O povoado também conta com Catadoras de Mangaba entre seus habitantes, que puderam aprender a fazer novos produtos durante as oficinas de Processamento de Alimentos. Além disso, as oficinas de Agroecologia puderam contribuir para que os quintais produtivos das mulheres dessem frutos a serem compartilhados entre elas. Josilene celebra a chegada do projeto Rede Solidária de Mulheres de Sergipe ao povoado pela variedade de oportunidades e conhecimento que foram proporcionadas.
“Eu estou muito feliz com o Projeto Rede, quando fui lá na sede em Aracaju, fui bastante motivada, querendo participar mais.

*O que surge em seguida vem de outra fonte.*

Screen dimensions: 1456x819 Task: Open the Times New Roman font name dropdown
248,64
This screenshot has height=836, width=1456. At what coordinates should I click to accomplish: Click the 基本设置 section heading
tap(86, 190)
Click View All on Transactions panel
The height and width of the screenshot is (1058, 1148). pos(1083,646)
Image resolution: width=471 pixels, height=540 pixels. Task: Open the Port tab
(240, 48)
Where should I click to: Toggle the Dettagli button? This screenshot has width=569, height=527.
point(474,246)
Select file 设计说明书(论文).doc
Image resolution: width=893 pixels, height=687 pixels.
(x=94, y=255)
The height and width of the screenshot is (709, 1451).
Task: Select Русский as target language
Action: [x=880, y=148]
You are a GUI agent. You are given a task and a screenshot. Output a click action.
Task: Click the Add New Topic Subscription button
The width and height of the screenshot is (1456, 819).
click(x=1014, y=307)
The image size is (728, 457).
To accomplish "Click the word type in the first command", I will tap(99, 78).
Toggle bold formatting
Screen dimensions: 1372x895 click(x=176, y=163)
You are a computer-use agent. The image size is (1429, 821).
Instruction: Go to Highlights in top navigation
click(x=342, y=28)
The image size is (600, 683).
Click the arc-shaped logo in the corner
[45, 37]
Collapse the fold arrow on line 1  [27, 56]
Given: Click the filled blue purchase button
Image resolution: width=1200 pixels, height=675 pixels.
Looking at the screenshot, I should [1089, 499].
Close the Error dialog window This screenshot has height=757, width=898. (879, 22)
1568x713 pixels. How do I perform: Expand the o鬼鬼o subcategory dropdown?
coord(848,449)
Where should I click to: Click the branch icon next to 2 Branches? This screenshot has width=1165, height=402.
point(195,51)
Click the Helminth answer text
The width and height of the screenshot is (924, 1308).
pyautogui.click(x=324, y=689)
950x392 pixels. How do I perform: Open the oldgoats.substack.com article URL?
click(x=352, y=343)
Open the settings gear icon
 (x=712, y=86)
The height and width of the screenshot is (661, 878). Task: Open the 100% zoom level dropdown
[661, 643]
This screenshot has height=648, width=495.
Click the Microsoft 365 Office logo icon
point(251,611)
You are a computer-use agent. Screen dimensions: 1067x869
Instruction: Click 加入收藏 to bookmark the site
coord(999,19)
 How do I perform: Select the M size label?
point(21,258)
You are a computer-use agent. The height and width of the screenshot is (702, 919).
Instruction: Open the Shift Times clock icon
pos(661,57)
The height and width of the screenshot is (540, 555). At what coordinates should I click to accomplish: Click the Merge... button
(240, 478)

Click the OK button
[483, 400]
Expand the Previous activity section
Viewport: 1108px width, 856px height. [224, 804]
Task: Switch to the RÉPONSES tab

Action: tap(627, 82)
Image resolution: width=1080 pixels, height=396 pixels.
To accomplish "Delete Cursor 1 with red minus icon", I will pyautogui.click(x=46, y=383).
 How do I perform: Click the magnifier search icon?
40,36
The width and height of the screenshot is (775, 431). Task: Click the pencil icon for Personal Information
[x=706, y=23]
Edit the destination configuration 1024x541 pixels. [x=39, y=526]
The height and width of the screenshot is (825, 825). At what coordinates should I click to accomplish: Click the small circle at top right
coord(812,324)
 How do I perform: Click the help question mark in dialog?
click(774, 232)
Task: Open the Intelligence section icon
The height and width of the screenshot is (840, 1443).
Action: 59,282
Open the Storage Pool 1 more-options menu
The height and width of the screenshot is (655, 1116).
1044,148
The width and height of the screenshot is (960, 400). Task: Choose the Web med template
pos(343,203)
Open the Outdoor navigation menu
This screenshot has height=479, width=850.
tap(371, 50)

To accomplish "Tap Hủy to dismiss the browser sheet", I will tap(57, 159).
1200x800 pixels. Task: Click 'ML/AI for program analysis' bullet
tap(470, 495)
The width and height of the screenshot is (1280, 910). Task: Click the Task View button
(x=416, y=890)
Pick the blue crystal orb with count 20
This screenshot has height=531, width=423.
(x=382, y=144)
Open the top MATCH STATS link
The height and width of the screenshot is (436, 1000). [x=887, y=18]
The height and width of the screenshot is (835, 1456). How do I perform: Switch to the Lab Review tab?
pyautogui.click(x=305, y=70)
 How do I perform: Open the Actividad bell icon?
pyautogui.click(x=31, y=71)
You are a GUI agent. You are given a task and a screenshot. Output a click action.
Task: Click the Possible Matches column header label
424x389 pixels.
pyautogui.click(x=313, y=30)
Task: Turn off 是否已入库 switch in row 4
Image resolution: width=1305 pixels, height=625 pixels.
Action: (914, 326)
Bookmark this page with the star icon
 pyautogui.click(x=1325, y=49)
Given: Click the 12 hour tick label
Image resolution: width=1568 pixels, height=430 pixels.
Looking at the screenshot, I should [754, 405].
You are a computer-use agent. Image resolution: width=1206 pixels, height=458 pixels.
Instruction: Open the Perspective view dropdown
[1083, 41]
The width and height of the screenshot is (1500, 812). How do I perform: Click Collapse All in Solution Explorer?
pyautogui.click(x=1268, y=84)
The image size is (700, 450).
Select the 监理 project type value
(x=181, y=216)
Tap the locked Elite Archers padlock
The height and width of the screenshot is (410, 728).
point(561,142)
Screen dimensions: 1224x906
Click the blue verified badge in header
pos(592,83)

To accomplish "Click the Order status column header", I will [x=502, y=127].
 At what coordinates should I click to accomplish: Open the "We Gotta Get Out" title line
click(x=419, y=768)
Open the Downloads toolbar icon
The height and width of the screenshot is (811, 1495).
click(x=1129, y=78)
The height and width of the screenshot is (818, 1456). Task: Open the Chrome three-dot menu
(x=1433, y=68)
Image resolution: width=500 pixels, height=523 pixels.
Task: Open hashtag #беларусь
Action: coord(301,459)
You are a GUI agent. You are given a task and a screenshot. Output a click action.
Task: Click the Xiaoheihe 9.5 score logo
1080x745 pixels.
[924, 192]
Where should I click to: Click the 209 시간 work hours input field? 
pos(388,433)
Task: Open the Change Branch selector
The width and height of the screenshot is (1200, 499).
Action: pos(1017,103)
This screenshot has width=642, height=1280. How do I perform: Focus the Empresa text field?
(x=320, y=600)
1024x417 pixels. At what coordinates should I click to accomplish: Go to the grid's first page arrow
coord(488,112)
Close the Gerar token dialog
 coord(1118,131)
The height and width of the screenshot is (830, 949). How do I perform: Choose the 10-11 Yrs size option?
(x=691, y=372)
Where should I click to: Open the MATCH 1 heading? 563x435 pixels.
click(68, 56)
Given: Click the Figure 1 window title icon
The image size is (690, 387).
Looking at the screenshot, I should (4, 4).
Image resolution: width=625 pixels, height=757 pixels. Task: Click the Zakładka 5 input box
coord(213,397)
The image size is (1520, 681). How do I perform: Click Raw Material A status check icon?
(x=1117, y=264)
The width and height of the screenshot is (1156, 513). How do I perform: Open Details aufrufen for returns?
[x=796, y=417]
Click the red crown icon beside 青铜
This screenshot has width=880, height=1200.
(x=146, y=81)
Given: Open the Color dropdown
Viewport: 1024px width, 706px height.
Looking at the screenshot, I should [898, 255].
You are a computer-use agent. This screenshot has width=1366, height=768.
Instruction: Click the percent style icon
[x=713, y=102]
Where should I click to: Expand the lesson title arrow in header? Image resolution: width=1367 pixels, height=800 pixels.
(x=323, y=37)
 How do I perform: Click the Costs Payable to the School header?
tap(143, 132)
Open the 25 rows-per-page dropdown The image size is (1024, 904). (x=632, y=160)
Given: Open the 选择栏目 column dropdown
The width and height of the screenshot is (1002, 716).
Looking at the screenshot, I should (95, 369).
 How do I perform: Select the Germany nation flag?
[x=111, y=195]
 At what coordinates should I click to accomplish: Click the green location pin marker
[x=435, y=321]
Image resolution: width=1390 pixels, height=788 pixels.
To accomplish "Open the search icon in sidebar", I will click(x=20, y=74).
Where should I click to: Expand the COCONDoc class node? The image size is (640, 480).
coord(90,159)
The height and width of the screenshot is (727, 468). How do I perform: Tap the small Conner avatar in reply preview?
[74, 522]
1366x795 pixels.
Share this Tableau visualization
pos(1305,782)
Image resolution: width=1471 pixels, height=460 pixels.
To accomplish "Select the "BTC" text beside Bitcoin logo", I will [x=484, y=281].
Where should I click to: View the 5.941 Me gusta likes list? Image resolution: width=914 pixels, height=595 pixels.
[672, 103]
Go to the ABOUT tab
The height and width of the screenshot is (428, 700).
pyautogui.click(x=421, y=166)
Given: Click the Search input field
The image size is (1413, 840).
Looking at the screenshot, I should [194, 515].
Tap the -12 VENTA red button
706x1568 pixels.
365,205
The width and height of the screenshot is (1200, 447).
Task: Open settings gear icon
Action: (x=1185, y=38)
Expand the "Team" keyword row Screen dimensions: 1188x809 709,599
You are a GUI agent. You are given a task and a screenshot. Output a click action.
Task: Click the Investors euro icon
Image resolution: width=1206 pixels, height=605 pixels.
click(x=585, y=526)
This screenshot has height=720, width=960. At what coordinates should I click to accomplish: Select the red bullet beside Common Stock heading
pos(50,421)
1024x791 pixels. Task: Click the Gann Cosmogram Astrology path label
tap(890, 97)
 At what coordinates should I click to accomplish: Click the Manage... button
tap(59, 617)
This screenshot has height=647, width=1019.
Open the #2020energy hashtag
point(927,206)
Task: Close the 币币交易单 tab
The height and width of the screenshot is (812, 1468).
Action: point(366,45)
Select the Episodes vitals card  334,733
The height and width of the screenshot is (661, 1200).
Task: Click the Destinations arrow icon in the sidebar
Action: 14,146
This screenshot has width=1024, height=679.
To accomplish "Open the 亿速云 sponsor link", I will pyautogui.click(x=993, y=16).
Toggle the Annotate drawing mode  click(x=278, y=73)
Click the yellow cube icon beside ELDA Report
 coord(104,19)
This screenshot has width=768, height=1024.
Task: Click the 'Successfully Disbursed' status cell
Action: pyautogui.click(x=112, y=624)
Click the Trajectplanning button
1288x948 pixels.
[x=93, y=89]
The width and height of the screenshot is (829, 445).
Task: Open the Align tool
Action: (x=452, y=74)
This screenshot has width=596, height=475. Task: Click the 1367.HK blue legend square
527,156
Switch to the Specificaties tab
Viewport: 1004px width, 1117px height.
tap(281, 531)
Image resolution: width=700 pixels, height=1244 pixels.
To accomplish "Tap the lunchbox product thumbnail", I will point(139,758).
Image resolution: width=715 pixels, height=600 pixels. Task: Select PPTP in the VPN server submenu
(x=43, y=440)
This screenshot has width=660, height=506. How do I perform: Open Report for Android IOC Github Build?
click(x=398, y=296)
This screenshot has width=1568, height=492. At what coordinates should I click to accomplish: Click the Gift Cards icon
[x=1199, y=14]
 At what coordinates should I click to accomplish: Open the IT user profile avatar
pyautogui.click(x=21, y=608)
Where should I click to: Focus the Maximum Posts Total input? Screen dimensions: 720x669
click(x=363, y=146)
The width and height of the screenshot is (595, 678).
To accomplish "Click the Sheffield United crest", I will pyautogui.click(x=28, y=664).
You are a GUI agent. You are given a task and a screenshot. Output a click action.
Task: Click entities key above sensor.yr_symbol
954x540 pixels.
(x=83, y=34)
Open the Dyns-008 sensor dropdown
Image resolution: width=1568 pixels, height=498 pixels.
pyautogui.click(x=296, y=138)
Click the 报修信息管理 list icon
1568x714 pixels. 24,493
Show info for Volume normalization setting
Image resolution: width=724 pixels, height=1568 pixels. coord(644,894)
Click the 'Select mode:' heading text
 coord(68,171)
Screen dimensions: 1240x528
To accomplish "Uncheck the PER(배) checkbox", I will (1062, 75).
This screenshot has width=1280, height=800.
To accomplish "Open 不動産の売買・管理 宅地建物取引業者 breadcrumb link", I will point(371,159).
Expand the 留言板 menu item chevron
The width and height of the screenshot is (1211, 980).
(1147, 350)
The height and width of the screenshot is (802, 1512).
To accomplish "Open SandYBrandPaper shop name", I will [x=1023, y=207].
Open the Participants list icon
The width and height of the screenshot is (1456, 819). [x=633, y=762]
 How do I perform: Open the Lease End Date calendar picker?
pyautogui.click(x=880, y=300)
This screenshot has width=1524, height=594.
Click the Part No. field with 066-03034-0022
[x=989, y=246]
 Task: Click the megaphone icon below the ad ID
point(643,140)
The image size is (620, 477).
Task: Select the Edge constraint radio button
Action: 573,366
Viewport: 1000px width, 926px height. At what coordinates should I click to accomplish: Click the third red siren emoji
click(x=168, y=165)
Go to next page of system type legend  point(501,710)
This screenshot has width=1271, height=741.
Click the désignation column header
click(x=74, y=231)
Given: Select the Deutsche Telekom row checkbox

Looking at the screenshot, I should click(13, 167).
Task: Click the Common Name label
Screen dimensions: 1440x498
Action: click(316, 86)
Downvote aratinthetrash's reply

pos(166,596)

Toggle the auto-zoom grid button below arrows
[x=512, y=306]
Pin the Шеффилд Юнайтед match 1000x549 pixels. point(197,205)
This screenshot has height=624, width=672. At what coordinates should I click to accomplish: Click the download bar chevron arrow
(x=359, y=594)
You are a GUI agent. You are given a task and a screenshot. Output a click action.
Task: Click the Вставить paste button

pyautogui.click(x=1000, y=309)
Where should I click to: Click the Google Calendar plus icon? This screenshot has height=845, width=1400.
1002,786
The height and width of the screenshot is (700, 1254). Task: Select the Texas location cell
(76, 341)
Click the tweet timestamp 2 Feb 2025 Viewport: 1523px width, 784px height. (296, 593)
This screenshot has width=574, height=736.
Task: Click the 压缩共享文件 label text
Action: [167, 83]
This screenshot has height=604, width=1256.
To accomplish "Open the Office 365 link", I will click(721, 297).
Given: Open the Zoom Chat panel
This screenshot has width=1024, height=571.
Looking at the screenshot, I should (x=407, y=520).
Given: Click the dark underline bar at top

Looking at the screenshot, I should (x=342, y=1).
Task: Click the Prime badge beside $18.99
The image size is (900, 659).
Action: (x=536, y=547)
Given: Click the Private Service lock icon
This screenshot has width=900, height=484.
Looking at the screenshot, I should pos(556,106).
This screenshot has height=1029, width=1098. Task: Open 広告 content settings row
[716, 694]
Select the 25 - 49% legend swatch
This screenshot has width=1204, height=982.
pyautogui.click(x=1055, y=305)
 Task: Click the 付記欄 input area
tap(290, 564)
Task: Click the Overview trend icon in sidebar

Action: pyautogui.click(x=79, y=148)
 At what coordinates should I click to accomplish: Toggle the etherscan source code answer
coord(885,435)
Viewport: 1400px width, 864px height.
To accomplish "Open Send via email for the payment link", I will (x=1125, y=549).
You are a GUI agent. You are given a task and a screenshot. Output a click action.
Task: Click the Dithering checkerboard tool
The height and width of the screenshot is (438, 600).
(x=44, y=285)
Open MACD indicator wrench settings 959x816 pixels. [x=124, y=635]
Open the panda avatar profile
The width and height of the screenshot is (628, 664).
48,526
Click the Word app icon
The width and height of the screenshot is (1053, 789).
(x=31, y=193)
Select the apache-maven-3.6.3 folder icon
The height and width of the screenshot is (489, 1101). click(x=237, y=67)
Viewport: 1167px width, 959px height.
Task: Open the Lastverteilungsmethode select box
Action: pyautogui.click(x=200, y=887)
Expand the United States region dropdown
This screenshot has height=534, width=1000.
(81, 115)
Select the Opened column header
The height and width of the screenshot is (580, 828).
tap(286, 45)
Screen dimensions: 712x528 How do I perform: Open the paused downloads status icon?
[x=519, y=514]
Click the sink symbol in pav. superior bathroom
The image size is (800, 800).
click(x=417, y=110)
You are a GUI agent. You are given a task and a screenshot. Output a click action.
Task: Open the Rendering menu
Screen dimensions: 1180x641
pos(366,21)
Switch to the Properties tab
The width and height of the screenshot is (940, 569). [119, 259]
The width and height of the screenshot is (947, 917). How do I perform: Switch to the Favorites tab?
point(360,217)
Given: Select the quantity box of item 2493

Eu só não vou mais vezes para as reuniões na sede porque ajudo a tomar conta da minha mãe, sou eu quem dou os remédios a ela porque ela esquece às vezes de tomar, mas quando fui me senti muito bem lá com as outras mulheres. Eu confesso que não tenho muita paciência com planta, mas, o meu quintal já está produtivo, já tinha coco, acerola, limão, banana e goiaba e recentemente a gente começou a oficina de Agroecologia e as parceiras estavam tão felizes, que foi uma festa na aula. Todo mundo ficou feliz. Eu gosto de receber minhas amigas em minha casa, eu cultivo muito a amizade, dos meus parentes também. Eu sou uma pessoa que não nego ajuda. Quando aconteceu a Mostra Ouricuri, nós ficamos muito orgulhosas do resultado final, conseguimos vender produtos a preços que jamais pensávamos que seria possível, estamos acostumadas ao valor que os atravessadores nos oferecem. Desde a Mostra a gente vem conversando mais sobre encomendas, criamos nosso Instagram para mostrar os produtos ao mundo, vieram entrevistar a gente aqui sobre nosso trabalho, estamos participando do site de e-commerce do projeto. Então, assim, são muitas oportunidades que vieram junto com o projeto Rede, mas a melhor parte é a do incentivo, das palavras de apoio e de como a gente se convence de que pode qualquer coisa, foi uma mudança na vida de muitas mulheres aqui em Alagamar”.
Recado de Josilene para as mulheres:
Quero dizer às mulheres para que elas sejam felizes, que não adianta estar num relacionamento infeliz com medo da língua do povo, porque de qualquer jeito o povo vai falar. Hoje, se o homem apronta com a mulher e ele separa, o homem sai como santo e a mulher de todo jeito vai sair como errada. O recado que eu tenho é esse: lugar de mulher é onde ela quiser.